BOSTON — DEFENSE lawyers say they will seek a new trial this week in the case of Christian Scientists Ginger and David Twitchell. The move follows the publication on Friday of excerpts of letter to the chief justice of the Superior Court criticizing the way the trial judge handled the case. The letter was written by the forewoman of the jury that convicted the couple of manslaughter on July 4. The Monitor has obtained a copy of the letter.
The Twitchells were convicted in the 1986 death of their 2-1/2-year-old son, Robyn, who died of what was later diagnosed as a bowel obstruction caused by a birth defect. The couple relied on treatment by Christian Science prayer instead of medicine during the child's five-day illness.
In her four-page letter to Chief Justice Robert Steadman, the forewoman, Jolyne D'Ambrosio, criticized what she called Judge Sandra Hamlin's ``continuous allowance of the prosecutor's humiliation of Christian Scientist witnesses and their beliefs.''
Ms. D'Ambrosio also wrote that ``at different points throughout the trial, I had the uneasy feeling that the judge was biased. I distinctly remember a point at which she sustained the prosecution's objection to a line of questioning by the defense, and moments later overruled the defense's objection to the same line of questioning by the prosecutor to the same witness. She allowed prosecution doctors to ramble on and on, but authoritatively instructed Christian Scientist witnesses to respond with a simple yes or no to questions from the prosecutor,'' D'Ambrosio wrote. ``Her facial expressions (she actually rolled her eyes on more than one occasion) also led me to believe she was being unfair.''
D'Ambrosio also protested the judge's interpretation of state law in the case. Judge Hamlin instructed the jury that Massachusetts law requires parents to provide ``proper physical care,'' which she said means that parents must resort to medical treatment if a child is ``seriously ill.'' But D'Ambrosio cited a 1975 ruling by the state attorney general that said a 1971 Massachusetts child-endangerment law precludes criminal prosecution of parents relying on spiritual healing. The law contains a provision that allows parents to rely on spiritual healing for children in accord with the tenets of a ``recognized church.''
``It seems to me, from a reading of the statute itself, that remedial treatment by spiritual means alone constitutes proper physical care and, since there is no restriction written into the law, I don't see how one can be reasonably interpreted,'' D'Ambrosio wrote. ``By law the Twitchells were granted the right to rely on spiritual healing, but Judge Hamlin didn't bother to tell the jury about that fact.''
The forewoman also wrote that the judge did not tell the jury about a defense based on ``honest and reasonable mistake.'' This, she said, would have required the jury to determine whether the Twitchells' belief in healing by prayer was reasonable. She noted that the judge refused to admit ``evidence regarding the efficacy of spiritual treatment and the recognition accorded it by state and federal tax laws and health insurance companies,'' a fact she learned after the trial.
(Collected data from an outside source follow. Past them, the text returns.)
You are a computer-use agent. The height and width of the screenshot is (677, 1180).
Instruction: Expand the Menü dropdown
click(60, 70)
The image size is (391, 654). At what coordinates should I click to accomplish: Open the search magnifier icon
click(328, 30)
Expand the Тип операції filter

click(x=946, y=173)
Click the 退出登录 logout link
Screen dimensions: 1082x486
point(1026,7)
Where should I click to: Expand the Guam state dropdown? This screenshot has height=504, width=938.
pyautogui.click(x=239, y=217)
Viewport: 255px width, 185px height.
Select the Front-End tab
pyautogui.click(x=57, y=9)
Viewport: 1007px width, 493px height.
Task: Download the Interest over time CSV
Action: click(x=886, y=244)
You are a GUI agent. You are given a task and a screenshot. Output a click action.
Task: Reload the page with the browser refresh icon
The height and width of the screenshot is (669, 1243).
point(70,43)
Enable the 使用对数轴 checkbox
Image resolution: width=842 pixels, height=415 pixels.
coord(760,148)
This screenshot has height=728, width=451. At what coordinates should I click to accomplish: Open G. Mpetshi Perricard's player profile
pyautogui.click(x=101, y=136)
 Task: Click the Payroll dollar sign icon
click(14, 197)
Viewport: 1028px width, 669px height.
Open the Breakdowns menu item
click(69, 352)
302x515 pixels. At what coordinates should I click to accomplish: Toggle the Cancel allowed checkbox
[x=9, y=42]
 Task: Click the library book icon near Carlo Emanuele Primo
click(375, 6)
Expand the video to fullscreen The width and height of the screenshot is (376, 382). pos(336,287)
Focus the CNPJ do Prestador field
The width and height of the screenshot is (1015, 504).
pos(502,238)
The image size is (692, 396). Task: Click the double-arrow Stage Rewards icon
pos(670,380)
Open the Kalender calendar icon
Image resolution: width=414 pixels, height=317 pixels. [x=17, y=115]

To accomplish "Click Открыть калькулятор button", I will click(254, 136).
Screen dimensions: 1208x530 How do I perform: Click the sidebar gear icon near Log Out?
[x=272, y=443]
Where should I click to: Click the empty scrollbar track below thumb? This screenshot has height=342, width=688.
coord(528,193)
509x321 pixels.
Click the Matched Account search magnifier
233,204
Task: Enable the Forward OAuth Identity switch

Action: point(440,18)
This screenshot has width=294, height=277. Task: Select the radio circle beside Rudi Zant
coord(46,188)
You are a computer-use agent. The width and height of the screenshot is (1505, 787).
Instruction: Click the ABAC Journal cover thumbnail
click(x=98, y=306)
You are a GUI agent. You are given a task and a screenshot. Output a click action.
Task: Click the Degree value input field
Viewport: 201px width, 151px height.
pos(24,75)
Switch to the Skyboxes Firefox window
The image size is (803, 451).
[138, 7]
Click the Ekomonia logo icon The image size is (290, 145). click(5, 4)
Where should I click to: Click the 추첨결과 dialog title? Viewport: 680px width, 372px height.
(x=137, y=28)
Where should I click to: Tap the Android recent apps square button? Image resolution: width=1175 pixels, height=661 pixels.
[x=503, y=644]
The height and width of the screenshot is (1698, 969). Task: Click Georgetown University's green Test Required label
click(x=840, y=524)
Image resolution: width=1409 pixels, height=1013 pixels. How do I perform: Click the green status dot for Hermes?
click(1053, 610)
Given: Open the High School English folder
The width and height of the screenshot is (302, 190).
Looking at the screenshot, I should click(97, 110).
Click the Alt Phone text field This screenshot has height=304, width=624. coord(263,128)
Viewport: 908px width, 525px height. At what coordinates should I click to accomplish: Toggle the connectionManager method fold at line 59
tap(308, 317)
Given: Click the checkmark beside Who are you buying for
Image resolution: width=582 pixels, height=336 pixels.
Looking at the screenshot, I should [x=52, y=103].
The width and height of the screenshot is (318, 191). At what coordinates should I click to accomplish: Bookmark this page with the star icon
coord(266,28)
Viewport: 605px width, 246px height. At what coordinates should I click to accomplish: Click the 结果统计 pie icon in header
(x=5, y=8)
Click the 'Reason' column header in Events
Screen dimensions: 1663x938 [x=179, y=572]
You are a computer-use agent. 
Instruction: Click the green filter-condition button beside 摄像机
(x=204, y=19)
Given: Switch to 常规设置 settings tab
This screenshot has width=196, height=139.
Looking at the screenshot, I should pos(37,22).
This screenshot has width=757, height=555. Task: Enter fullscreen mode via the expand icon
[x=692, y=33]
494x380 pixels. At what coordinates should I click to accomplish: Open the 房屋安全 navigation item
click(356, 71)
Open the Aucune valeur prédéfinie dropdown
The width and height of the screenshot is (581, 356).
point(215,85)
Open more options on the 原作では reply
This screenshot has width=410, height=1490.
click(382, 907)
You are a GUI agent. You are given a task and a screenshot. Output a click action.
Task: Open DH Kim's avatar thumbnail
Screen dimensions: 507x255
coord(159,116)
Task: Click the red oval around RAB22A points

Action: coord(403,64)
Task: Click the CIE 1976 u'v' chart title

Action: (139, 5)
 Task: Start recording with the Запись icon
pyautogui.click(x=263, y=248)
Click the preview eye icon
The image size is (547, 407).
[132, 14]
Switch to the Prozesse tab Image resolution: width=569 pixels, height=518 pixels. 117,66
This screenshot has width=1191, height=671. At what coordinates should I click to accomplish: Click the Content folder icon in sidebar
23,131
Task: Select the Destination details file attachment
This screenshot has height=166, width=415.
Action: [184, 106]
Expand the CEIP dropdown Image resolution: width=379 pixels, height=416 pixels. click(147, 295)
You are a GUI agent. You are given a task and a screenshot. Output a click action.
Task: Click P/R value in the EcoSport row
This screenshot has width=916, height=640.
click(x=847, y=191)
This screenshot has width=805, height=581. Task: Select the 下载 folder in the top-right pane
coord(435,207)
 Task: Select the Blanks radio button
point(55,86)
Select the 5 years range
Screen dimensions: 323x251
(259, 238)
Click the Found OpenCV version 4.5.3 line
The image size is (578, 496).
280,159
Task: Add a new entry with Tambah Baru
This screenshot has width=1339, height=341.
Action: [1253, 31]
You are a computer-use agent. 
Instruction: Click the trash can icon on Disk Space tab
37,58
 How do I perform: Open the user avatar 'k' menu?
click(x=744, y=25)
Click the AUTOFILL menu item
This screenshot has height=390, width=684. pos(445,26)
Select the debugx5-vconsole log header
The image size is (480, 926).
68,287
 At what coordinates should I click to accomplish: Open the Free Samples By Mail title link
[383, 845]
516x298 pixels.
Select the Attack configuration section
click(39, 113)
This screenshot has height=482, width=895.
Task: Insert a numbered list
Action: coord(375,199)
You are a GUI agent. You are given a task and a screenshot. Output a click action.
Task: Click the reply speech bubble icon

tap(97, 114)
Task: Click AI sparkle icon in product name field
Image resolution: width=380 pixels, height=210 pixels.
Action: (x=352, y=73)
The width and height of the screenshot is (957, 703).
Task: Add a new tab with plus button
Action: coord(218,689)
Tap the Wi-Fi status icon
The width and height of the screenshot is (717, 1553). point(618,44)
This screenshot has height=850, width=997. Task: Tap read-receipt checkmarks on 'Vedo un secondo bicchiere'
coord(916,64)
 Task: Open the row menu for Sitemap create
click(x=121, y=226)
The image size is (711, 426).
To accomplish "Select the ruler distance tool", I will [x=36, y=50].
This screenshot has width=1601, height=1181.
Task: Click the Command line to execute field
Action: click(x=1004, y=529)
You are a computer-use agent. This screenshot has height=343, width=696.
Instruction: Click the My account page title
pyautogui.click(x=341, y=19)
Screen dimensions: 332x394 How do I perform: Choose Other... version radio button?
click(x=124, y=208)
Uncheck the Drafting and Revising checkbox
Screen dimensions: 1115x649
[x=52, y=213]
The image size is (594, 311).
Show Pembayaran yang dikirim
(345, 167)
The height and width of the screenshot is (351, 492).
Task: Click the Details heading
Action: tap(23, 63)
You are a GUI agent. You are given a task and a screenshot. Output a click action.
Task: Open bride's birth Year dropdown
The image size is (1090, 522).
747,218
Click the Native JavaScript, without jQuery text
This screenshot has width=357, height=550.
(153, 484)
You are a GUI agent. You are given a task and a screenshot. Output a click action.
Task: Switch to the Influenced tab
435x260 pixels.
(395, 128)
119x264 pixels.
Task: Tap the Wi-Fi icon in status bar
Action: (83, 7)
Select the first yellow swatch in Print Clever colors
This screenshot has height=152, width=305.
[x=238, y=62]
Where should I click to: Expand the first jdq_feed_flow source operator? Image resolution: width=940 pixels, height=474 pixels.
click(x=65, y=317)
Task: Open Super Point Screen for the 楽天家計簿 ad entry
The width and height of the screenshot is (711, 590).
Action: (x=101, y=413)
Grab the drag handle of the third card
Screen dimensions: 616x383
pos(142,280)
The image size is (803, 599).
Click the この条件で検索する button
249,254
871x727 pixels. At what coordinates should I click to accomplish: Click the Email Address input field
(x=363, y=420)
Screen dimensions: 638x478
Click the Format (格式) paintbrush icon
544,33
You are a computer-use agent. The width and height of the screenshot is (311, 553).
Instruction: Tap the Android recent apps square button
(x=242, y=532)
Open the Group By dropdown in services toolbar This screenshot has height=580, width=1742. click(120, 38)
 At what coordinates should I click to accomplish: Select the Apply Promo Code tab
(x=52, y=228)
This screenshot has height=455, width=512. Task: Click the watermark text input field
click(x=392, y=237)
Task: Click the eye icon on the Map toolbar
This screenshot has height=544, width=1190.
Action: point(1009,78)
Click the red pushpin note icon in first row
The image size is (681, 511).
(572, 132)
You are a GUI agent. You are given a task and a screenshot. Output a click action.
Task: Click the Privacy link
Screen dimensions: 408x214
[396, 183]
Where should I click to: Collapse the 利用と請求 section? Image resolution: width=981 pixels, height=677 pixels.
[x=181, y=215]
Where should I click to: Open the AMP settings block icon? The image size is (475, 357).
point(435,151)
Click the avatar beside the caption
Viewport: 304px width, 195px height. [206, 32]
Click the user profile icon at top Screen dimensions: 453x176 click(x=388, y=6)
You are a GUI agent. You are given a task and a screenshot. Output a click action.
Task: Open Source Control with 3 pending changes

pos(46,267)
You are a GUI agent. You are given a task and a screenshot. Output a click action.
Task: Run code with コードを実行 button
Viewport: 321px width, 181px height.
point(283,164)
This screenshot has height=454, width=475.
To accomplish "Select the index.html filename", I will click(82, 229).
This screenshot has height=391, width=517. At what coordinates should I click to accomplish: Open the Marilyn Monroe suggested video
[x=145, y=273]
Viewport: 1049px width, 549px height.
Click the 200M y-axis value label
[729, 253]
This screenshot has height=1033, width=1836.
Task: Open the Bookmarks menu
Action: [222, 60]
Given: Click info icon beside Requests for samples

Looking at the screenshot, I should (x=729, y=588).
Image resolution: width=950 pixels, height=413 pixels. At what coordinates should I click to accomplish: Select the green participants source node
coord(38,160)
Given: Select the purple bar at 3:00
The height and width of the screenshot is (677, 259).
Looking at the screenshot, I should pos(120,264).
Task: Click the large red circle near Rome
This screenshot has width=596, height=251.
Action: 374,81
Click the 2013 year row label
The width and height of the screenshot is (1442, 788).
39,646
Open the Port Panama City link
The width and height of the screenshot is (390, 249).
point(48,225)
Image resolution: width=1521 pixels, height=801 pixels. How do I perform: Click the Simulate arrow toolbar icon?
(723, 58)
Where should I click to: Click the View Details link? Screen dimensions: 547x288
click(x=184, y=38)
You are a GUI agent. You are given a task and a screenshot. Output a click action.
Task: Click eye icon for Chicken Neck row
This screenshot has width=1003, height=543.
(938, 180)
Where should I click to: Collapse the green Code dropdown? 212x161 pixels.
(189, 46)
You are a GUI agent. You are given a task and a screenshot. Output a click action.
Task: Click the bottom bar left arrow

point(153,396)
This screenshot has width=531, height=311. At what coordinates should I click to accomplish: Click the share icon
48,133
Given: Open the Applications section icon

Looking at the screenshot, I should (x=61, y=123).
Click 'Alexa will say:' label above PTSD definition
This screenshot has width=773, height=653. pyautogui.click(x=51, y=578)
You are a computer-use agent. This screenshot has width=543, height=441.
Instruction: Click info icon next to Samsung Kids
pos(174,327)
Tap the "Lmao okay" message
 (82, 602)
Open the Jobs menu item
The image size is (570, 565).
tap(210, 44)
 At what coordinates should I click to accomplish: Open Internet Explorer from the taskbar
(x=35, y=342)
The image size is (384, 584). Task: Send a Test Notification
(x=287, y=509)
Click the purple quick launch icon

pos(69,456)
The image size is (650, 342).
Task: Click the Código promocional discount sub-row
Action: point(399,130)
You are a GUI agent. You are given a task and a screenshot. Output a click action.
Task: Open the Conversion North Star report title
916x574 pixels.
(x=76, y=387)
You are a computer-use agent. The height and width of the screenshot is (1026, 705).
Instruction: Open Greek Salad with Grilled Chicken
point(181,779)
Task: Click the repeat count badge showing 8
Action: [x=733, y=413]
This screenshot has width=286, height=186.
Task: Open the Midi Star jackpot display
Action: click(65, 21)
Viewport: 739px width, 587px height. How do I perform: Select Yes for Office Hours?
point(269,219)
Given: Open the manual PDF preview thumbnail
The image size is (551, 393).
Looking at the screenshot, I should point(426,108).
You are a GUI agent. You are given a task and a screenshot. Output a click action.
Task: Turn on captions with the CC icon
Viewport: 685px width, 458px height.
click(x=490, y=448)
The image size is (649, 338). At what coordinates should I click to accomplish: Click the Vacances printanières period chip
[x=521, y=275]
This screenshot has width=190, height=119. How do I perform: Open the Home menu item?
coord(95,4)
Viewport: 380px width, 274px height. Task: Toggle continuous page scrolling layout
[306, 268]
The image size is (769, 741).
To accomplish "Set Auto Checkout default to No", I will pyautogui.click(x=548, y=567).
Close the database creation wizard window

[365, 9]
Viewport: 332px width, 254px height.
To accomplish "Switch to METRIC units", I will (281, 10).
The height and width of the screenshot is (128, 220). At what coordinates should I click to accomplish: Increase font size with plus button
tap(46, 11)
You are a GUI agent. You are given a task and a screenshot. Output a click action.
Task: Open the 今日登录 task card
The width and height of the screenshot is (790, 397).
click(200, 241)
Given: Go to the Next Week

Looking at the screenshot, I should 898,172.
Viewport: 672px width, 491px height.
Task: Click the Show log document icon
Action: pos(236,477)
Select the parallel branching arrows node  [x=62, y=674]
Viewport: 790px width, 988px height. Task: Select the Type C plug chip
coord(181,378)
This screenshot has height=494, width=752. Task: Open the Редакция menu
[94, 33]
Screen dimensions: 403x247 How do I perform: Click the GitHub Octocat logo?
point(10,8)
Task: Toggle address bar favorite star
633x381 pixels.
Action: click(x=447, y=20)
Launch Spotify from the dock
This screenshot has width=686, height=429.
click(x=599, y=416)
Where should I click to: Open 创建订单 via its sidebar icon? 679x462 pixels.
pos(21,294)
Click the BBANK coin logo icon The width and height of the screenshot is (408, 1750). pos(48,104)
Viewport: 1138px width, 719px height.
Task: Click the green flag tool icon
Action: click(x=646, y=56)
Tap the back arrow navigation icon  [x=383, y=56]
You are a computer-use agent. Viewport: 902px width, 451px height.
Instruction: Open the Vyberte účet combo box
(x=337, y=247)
``I believe the Twitchells are humble, loving, and law abiding parents who tried to do the right thing according to their beliefs and the law...,'' D'Ambrosio wrote, underlining ``law abiding'' as well as ``and the law.''
``The one and only thing I learned from this trial,'' she continued, ``is that the criminal justice system doesn't work, or at least it doesn't work fairly.''
The letter is dated July 27. The Boston Herald published excerpts on Friday. ``I've never in my life seen anything like this happen before,'' said defense co-counsel Stephen Lyons. He said other jurors had contacted his office with ``identical'' sentiments.
A spokesman for Suffolk County District Attorney Newman Flanagan's office said the district attorney had no comment on the letter. Steadman is on vacation and could not be reached for comment. An appeal of the Twitchells' conviction is pending.